Geometry sets, to which constraints can be attributed, are defined in separate geometric entities, that is

- Volumes
- Surfaces
- Lines
- Nodes

Geometry sets are always defined by the nodes defining the respective entity.

For the geometric entities, there are two options to create the node sets:
One may either define the sets by the contained nodes,
or by their specific location as minimum or maximum position. The latter works quite well for rectangular/cubicle structures, for which the nodes are expressed as corners, lines are edges, and surfaces are sides, see below.

If the extreme locations are used, one may enter entities like this::

   --DNODE-NODE TOPOLOGY
   CORNER <discretization> x+|x- y+|y- z+|z- DNODE <setnumber>
   --DLINE-NODE TOPOLOGY
   EDGE <discretization> y+|y- z+|z- DLINE <setnumber>  // for an edge along x axis
   EDGE <discretization> x+|x- z+|z- DLINE <setnumber>  // for an edge along y axis
   EDGE <discretization> x+|x- y+|y- DLINE <setnumber>  // for an edge along z axis
   --DSURF-NODE TOPOLOGY
   SIDE <discretization> x+|x- DSURFACE <setnumber>     // for the surface at xmin/xmax
   SIDE <discretization> y+|y- DSURFACE <setnumber>     // for the surface at ymin/ymax
   SIDE <discretization> z+|z- DSURFACE <setnumber>     // for the surface at zmin/zmax
   --DVOL-NODE TOPOLOGY
   VOLUME <discretization> DVOL <setnumber>             // for a whole discretization

for all other cases, one defines the set node by node::

   --DNODE-NODE TOPOLOGY
   NODE <nodenumber> DNODE <pointsetnumber>
   ...
   --DLINE-NODE TOPOLOGY
   NODE <nodenumber> DLINE <linesetnumber>
   ...
   --DSURF-NODE TOPOLOGY
   NODE <nodenumber> DSURFACE <surfacesetnumber>
   ...
   --DVOL-NODE TOPOLOGY
   NODE <nodenumber> DVOL <volumesetnumber>
   ...

.. _particledefinition:

Particle Discretization
------------------------

Currently, two different particle methods are implemented: DEM (discrete element method) and SPH (smoothed particle hydrodynamics).
For both methods, particles are simply defined by their spatial position and optionally by their radius (only available for DEM).
A unique global ID is assigned to each particle automatically during runtime.
Thus, the definition is very simple ::

    ------------------PARTICLE
    TYPE <typestring> POS <x> <y> <z> [RAD <radius>]

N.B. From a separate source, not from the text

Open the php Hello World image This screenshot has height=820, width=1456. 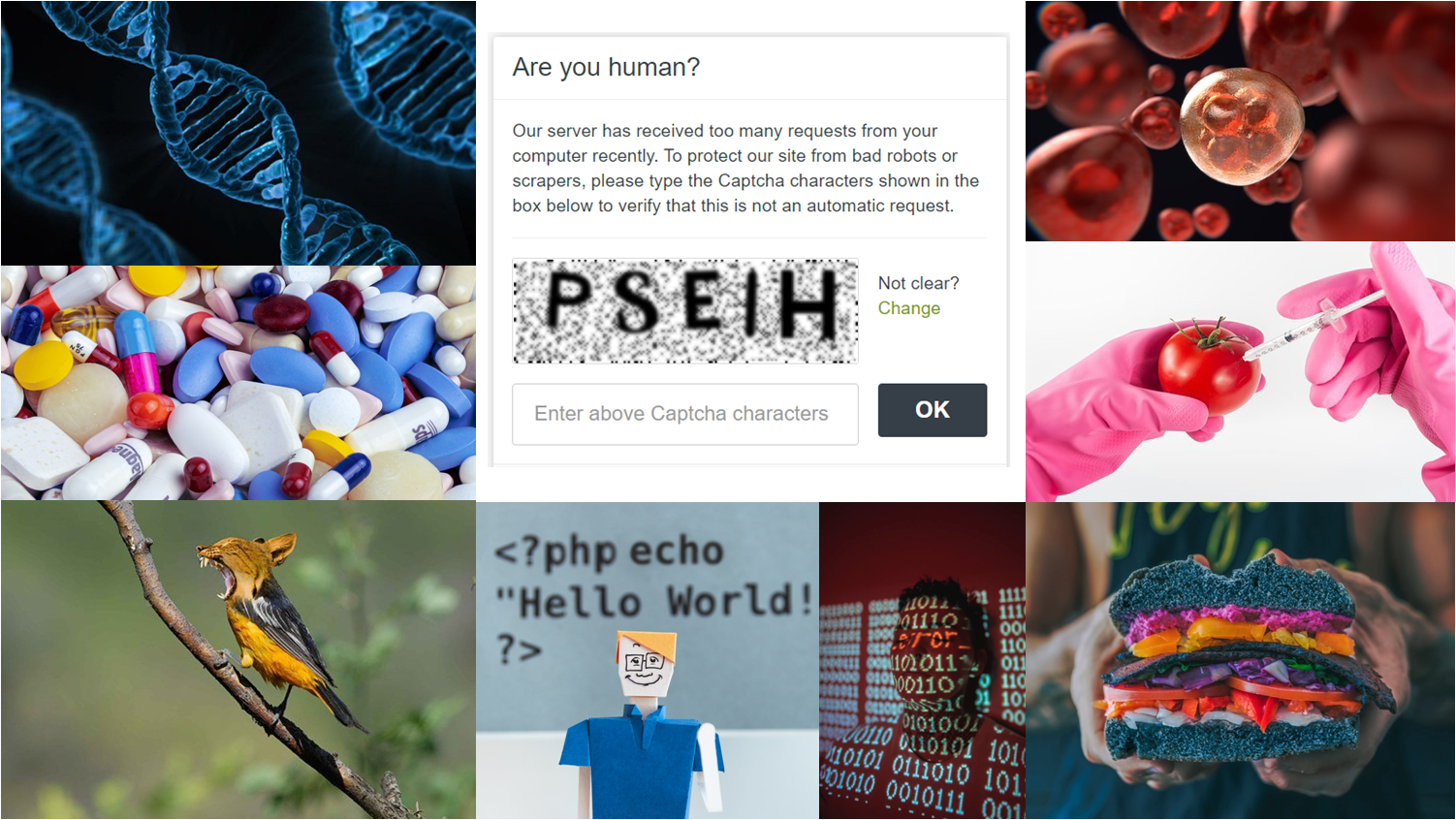click(648, 660)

The ``TYPE`` keyword provides a particle phase, to which a material can be assigned in the section :ref:`PARTICLE DYNAMIC <SECparticledynamic>`,
see the keyword :ref:`PHASE_TO_MATERIAL_ID <SECparticledynamic>`.

For DEM, the phases **phase1** and **phase2** may be defined.

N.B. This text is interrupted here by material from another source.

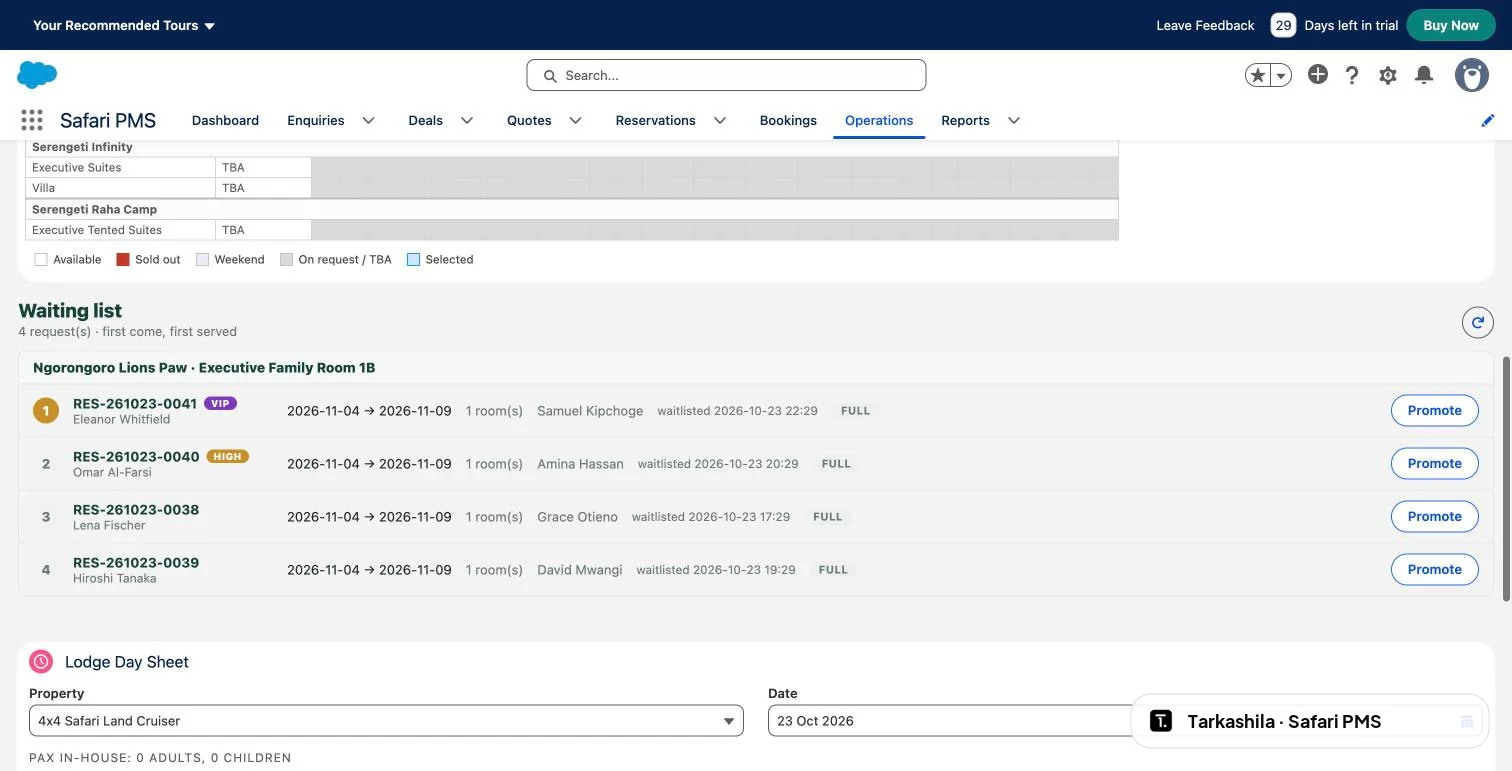
Task: Open the App Launcher grid icon
Action: pyautogui.click(x=32, y=120)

For SPH, the following phases may be defined to represent different physical behavior:

- phase1
- phase2
- boundaryphase
- rigidphase
- neumannphase
- dirichletphase

Note that with SPH the particles are allowed to change their phase during a simulation based on the input parameter ``PHASECHANGETYPE`` and ``PHASECHANGEDEFINITION`` in the section :ref:`PARTICLE DYNAMIC/SPH <SECparticledynamic_sph>`.

For SPH the radius corresponds to the cutoff radius of the smoothing kernel. Since the cutoff radius is assumed to be constant this is the only option available.

For the DEM, the particles are assumed to have a spherical shape with a given radius.

By default, the radius of the particles are defined in the material definition for both DEM and SPH.

However, as mentioned above, with DEM the radius can also be defined individually per particle.
To do so one has to define the option ``INITIAL_RADIUS`` in :ref:`PARTICLE DYNAMIC/DEM <SECparticledynamic_dem>`::

    ------------------PARTICLE DYNAMIC/DEM
    INITIAL_RADIUS    RadiusFromParticleInput

Additionally, it is possible to define a normal or a log-normal distribution of the radius, defined by two parameters, :math:`\mu` and :math:`\sigma`.
The parameter :math:`\mu` is defined by the initial radius in the material definition,
while the parameter :math:`\sigma` is defined by the parameter ``RADIUSDISTRIBUTION_SIGMA`` in :ref:`PARTICLE DYNAMIC/DEM <SECparticledynamic_dem>`::


    ------------------PARTICLE DYNAMIC/DEM
    INITIAL_RADIUS            NormalRadiusDistribution|LogNormalRadiusDistribution
    RADIUSDISTRIBUTION_SIGMA  <variation>